**What is asked:** Reproduce the rows from the line containing "Click the THIS" through the line containing "Action: tap(70, 367)", substituting "Command" for every "Instruction" and leaving everything else unchanged.

**Data:**
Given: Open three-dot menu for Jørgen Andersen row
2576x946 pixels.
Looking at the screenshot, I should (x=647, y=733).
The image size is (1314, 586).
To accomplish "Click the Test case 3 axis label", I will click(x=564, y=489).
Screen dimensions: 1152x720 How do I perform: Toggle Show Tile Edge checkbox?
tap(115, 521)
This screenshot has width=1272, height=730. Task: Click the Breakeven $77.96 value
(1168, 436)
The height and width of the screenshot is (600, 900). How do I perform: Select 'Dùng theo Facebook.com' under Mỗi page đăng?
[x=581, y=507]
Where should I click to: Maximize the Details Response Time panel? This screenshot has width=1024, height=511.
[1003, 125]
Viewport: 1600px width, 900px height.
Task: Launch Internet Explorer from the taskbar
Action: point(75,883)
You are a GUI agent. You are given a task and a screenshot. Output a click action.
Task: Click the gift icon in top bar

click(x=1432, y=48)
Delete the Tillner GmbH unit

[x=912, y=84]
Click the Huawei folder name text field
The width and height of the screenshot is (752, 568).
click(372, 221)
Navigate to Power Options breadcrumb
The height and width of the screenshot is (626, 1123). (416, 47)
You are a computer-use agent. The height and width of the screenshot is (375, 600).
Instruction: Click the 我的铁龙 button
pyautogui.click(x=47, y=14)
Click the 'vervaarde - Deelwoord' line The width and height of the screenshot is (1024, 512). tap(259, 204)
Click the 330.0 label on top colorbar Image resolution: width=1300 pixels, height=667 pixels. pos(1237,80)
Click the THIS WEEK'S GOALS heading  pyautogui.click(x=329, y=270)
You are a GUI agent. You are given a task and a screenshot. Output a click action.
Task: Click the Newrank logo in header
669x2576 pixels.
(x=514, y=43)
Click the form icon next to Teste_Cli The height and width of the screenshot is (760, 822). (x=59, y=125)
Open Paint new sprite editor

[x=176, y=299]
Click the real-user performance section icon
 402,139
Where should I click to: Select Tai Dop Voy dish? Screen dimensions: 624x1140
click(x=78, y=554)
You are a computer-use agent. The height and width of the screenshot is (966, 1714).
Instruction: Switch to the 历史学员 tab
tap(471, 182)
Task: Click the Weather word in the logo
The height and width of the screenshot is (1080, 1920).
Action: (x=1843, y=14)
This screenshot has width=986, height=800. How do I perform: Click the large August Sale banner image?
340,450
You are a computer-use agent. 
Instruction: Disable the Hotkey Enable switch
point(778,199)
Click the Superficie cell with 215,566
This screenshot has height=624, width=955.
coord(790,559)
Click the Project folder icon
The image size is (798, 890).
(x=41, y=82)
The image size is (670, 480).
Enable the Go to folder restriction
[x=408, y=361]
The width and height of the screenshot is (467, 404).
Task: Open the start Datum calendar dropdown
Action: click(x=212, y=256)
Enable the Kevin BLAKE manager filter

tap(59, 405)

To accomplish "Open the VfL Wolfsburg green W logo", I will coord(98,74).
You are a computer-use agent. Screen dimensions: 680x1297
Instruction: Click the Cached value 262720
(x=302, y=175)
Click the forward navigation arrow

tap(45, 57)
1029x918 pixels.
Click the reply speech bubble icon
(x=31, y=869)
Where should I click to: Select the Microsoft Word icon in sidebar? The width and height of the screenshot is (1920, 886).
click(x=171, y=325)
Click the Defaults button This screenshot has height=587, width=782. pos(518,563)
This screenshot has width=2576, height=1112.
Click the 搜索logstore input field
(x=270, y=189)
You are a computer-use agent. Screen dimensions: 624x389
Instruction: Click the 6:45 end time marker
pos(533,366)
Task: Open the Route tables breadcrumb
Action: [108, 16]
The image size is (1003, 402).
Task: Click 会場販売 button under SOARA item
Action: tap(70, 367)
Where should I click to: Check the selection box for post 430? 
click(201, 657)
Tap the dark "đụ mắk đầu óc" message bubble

**Solution to this exercise:**
Click the THIS WEEK'S GOALS heading  pyautogui.click(x=329, y=270)
You are a GUI agent. You are given a task and a screenshot. Output a click action.
Task: Click the Newrank logo in header
669x2576 pixels.
(x=514, y=43)
Click the form icon next to Teste_Cli The height and width of the screenshot is (760, 822). (x=59, y=125)
Open Paint new sprite editor

[x=176, y=299]
Click the real-user performance section icon
 402,139
Where should I click to: Select Tai Dop Voy dish? Screen dimensions: 624x1140
click(x=78, y=554)
You are a computer-use agent. The height and width of the screenshot is (966, 1714).
Command: Switch to the 历史学员 tab
tap(471, 182)
Task: Click the Weather word in the logo
The height and width of the screenshot is (1080, 1920).
Action: (x=1843, y=14)
This screenshot has width=986, height=800. How do I perform: Click the large August Sale banner image?
340,450
You are a computer-use agent. 
Command: Disable the Hotkey Enable switch
point(778,199)
Click the Superficie cell with 215,566
This screenshot has height=624, width=955.
coord(790,559)
Click the Project folder icon
The image size is (798, 890).
(x=41, y=82)
The image size is (670, 480).
Enable the Go to folder restriction
[x=408, y=361]
The width and height of the screenshot is (467, 404).
Task: Open the start Datum calendar dropdown
Action: click(x=212, y=256)
Enable the Kevin BLAKE manager filter

tap(59, 405)

To accomplish "Open the VfL Wolfsburg green W logo", I will coord(98,74).
You are a computer-use agent. Screen dimensions: 680x1297
Command: Click the Cached value 262720
(x=302, y=175)
Click the forward navigation arrow

tap(45, 57)
1029x918 pixels.
Click the reply speech bubble icon
(x=31, y=869)
Where should I click to: Select the Microsoft Word icon in sidebar? The width and height of the screenshot is (1920, 886).
click(x=171, y=325)
Click the Defaults button This screenshot has height=587, width=782. pos(518,563)
This screenshot has width=2576, height=1112.
Click the 搜索logstore input field
(x=270, y=189)
You are a computer-use agent. Screen dimensions: 624x389
Command: Click the 6:45 end time marker
pos(533,366)
Task: Open the Route tables breadcrumb
Action: [108, 16]
The image size is (1003, 402).
Task: Click 会場販売 button under SOARA item
Action: tap(70, 367)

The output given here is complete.